# [WORK TO COMPLETE]
Filter these entries, keeping only lines that hold the word "folder".
◇ ◇ ◇ ◇ ◇ ◇ ◇
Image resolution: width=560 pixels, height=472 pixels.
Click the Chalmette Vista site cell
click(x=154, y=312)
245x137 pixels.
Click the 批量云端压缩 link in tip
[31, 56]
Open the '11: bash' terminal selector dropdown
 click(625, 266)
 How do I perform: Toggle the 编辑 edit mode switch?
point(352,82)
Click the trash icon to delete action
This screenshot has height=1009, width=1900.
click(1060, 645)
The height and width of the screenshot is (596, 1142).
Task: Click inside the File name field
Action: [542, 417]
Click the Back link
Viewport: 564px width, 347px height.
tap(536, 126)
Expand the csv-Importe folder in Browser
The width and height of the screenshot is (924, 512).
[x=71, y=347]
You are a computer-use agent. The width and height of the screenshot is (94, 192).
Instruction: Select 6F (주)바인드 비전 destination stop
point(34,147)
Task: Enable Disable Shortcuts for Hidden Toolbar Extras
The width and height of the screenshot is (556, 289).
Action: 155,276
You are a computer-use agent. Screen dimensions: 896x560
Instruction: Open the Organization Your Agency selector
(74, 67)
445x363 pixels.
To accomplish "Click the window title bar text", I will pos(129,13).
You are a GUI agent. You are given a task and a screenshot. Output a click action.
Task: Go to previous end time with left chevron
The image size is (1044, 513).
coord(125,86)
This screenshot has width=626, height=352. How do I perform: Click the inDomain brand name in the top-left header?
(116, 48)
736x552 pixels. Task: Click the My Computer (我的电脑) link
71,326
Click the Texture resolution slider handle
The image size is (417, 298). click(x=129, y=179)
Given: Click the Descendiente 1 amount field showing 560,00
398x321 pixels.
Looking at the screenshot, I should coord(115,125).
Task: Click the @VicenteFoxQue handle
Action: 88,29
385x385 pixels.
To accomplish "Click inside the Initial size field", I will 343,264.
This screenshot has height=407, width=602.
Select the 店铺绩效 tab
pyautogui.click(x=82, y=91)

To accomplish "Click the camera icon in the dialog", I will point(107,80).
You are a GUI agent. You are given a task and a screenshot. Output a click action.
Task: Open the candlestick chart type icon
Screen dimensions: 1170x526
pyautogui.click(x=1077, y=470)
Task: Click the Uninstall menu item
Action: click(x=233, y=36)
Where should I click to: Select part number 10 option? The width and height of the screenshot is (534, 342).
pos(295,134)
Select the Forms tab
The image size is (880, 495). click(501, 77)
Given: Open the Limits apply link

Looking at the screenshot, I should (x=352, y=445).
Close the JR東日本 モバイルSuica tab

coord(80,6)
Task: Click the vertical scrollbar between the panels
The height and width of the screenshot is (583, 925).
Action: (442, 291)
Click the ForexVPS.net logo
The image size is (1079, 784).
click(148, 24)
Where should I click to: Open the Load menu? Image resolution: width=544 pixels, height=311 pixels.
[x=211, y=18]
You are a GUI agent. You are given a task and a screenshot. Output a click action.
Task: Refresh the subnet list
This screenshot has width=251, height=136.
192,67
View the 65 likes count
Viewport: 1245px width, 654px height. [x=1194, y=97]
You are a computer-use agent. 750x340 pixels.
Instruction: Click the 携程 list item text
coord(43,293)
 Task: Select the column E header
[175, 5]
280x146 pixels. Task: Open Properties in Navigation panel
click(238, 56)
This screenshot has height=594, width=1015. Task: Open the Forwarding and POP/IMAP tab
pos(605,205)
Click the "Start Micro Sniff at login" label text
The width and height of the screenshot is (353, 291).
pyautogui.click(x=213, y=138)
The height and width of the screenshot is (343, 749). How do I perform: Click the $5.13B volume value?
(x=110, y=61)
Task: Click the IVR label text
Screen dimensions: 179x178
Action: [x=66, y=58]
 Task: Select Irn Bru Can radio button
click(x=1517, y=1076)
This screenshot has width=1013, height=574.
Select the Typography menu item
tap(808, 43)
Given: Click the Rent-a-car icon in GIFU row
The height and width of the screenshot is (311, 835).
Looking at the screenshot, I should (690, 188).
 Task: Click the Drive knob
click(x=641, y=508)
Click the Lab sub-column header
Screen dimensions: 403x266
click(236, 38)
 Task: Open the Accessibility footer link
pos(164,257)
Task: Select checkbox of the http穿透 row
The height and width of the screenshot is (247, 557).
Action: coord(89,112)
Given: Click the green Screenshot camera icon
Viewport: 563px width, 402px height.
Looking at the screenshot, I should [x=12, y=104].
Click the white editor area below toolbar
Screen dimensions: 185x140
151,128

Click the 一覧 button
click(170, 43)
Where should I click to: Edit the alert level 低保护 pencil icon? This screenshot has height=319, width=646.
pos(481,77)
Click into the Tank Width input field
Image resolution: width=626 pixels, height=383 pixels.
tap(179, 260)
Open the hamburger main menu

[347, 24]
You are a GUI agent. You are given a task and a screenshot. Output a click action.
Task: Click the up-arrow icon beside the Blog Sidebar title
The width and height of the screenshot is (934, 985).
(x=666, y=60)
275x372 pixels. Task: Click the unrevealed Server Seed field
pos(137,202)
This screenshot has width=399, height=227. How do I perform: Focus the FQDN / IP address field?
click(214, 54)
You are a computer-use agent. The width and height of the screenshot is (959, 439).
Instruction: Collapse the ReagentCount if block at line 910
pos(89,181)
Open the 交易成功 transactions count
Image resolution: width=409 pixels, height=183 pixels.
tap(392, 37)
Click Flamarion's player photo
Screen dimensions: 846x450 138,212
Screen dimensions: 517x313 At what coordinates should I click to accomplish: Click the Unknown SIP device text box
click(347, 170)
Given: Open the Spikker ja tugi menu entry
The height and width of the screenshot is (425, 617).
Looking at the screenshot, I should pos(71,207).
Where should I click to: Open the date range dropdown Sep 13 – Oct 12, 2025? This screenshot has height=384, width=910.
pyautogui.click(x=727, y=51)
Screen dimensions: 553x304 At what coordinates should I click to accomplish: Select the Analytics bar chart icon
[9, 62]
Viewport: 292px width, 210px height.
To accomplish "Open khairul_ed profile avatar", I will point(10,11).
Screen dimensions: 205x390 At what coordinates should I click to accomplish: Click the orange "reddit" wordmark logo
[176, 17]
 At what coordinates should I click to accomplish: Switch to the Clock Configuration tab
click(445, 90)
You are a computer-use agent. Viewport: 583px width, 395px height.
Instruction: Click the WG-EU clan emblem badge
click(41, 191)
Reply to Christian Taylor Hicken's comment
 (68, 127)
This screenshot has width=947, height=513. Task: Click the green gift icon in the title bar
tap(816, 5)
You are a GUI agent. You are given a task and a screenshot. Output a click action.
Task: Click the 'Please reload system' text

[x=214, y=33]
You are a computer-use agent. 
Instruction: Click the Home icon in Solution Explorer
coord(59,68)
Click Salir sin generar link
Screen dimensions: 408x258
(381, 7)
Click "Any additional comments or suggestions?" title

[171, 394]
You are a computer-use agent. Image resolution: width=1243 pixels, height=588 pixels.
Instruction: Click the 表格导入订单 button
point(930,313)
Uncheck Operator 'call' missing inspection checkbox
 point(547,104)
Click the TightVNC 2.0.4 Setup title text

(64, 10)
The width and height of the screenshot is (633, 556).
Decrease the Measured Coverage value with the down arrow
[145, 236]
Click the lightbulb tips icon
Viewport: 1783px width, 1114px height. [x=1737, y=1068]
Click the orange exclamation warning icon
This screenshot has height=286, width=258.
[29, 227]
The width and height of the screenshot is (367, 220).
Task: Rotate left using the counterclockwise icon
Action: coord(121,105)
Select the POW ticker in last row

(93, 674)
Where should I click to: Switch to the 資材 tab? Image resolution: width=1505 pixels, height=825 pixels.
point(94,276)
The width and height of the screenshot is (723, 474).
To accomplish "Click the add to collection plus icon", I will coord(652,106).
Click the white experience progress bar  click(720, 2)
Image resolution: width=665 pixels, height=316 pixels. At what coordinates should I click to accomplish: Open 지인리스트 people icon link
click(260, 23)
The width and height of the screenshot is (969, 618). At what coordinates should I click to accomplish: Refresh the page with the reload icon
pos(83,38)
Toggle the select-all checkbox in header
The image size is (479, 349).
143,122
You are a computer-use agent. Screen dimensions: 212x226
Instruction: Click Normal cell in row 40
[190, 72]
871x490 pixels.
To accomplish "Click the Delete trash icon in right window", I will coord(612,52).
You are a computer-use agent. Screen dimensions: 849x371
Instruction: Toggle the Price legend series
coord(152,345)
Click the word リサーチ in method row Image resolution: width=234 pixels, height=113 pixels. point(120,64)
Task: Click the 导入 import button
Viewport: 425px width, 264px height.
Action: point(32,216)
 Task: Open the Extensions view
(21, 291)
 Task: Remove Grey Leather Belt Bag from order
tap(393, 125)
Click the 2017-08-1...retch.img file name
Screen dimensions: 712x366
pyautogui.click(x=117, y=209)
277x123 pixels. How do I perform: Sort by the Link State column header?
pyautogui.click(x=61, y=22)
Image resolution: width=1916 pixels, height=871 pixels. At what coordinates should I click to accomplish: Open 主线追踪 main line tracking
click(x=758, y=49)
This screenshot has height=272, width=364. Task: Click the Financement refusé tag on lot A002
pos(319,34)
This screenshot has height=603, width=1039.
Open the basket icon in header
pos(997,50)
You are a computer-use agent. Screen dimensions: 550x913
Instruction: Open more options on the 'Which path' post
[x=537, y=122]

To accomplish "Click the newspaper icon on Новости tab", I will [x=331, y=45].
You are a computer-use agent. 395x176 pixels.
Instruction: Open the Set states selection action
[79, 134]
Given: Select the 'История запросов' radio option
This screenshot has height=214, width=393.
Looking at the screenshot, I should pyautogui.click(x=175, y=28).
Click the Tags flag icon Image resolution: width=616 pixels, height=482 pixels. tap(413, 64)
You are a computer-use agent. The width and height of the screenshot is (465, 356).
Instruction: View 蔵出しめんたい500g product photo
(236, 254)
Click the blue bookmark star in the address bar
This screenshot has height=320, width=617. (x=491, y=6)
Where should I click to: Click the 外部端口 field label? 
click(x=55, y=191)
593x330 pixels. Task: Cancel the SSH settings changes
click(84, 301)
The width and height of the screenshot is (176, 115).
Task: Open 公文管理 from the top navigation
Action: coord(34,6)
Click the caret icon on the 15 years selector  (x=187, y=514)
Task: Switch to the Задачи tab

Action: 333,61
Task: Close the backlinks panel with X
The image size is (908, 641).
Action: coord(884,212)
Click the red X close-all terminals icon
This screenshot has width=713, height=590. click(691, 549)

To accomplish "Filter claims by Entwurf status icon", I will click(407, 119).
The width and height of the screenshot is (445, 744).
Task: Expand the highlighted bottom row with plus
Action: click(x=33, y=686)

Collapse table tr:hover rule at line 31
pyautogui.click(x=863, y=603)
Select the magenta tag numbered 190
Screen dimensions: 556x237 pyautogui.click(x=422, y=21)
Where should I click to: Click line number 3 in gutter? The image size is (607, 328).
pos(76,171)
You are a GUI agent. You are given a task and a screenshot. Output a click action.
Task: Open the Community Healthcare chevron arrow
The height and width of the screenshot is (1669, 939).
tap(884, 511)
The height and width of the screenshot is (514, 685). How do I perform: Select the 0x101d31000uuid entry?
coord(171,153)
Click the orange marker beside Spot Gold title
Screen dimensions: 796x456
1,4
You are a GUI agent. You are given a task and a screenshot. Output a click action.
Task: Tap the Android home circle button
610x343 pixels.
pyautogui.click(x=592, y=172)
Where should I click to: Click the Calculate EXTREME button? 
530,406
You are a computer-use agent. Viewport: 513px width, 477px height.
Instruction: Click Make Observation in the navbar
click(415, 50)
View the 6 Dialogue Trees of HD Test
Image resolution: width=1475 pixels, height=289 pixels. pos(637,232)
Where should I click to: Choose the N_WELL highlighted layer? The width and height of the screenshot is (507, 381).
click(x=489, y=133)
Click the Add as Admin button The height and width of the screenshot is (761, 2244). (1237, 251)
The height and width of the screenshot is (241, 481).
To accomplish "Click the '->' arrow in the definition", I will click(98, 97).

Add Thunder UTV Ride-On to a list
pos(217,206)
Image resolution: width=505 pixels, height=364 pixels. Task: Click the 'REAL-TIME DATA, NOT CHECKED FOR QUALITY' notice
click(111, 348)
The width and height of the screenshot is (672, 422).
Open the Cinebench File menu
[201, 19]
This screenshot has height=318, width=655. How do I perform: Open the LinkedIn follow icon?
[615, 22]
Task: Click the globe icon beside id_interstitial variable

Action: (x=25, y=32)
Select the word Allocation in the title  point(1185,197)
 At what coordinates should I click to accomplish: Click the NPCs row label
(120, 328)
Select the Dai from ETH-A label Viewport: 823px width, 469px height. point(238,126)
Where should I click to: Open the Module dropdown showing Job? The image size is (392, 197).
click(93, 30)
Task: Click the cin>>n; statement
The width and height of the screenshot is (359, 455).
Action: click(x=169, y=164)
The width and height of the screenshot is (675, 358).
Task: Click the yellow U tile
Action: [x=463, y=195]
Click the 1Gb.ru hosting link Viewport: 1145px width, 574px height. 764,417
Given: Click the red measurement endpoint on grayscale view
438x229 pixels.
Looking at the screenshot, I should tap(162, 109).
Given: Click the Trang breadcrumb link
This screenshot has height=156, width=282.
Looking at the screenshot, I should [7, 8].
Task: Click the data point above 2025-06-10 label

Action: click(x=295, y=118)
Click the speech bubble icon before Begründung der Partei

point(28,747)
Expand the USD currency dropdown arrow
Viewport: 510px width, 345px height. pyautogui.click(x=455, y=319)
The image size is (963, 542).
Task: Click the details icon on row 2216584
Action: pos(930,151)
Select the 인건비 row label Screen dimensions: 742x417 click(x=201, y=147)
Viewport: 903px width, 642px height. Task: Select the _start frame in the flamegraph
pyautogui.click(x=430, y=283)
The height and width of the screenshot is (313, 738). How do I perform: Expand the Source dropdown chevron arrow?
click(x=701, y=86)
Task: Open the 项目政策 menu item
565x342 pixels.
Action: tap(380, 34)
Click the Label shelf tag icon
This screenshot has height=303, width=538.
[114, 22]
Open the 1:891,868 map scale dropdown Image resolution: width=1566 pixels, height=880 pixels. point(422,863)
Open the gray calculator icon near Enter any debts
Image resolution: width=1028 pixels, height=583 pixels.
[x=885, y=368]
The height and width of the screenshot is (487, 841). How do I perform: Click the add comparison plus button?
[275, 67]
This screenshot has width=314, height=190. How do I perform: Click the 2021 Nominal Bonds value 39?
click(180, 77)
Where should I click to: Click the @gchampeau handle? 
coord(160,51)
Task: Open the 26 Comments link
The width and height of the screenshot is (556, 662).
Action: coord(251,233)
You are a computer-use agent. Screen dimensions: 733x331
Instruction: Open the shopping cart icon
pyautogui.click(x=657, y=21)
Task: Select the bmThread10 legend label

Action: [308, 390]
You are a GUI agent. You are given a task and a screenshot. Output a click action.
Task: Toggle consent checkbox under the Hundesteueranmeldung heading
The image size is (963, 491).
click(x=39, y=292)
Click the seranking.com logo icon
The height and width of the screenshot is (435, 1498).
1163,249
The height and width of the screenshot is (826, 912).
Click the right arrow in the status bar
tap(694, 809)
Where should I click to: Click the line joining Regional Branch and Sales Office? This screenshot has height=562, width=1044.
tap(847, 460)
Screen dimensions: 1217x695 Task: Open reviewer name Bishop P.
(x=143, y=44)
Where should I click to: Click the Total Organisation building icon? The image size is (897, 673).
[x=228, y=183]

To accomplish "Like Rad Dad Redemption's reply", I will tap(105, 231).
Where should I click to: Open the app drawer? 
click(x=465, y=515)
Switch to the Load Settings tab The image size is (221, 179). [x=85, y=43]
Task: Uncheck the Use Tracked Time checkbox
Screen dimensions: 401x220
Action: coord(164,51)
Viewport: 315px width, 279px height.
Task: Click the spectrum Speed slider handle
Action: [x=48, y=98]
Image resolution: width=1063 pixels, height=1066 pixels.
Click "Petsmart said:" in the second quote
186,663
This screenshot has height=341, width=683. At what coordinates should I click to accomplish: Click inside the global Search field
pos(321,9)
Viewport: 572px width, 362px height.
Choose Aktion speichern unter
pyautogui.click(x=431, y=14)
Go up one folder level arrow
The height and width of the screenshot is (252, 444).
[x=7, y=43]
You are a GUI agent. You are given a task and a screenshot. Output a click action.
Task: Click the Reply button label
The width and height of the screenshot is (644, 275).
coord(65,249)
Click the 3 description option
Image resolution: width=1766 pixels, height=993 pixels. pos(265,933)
◇ ◇ ◇ ◇ ◇ ◇ ◇
# [EXERCISE ANSWER]
Expand the csv-Importe folder in Browser
Go up one folder level arrow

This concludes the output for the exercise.